Yes. The article points out that supermarkets exploit shoppers' unease about buying cheap wine by shelving low‑cost brands near the floor, which subtly discourages purchase and nudges buyers toward mid‑range or premium bottles. That kind of retail placement is part of how pricing and perception shape consumer choices.
For investors, the takeaway is that branding, marketing and retail strategy can create real pricing power independent of intrinsic product quality. The article highlights how identity and perception drive purchases — a strength for well‑marketed brands and a potential vulnerability for products relying only on quality. Critics (like Jonah Lehrer, quoted in the piece) even argue that if premium wines don’t taste better, the sector’s premium pricing model could be fragile.

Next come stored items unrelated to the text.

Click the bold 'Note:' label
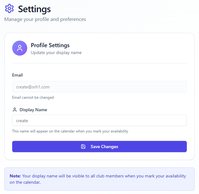This screenshot has height=194, width=199. coord(15,176)
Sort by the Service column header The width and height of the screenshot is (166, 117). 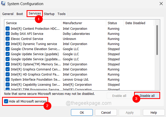pyautogui.click(x=33, y=23)
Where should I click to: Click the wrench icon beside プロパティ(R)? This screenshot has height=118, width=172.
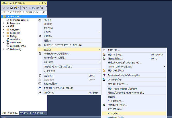pos(40,93)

Not reliably. The article cites several experiments showing people struggle: Brochet's participants were fooled by identical wines in different bottles and by white wine dyed red; Wiseman's 578‑person double‑blind test found participants identified pricey varieties only about half the time — essentially guessing.

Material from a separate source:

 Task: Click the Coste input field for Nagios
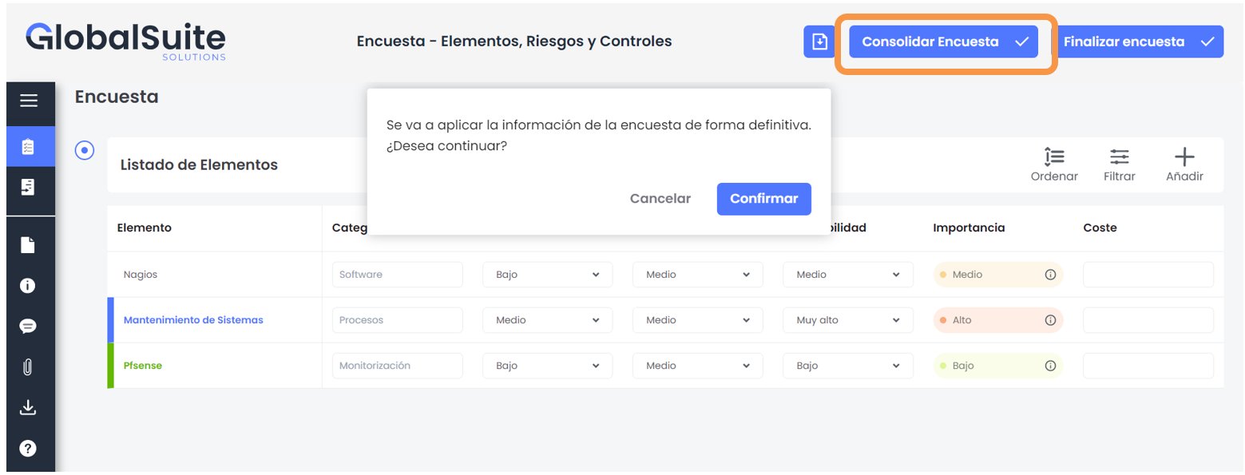(1148, 275)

The article makes a strong contrarian case for going cheap: if price often drives perception more than taste, choosing lower‑priced wine can be a sensible, value‑oriented choice for consumers. For investors, it signals that low‑cost brands can still meet demand and that value plays an important role in the market — though the article doesn't offer investment advice, just evidence that cheap wine can satisfy consumers.
A 2008 Caltech study mentioned in the article used brain scanners and found that people’s brains registered more pleasure when they thought they were drinking a $45 bottle versus a $5 bottle, even when the wine was identical. That shows price labels can literally change the brain’s experience of taste.
Yes — the piece also references a 2006 study published by the American Association of Wine Economists which found most people couldn't tell pâté from dog food, underscoring how unreliable our taste judgments can be. Together with the wine experiments, these studies highlight how perception, marketing and context often trump objective quality — a useful lens for evaluating consumer businesses.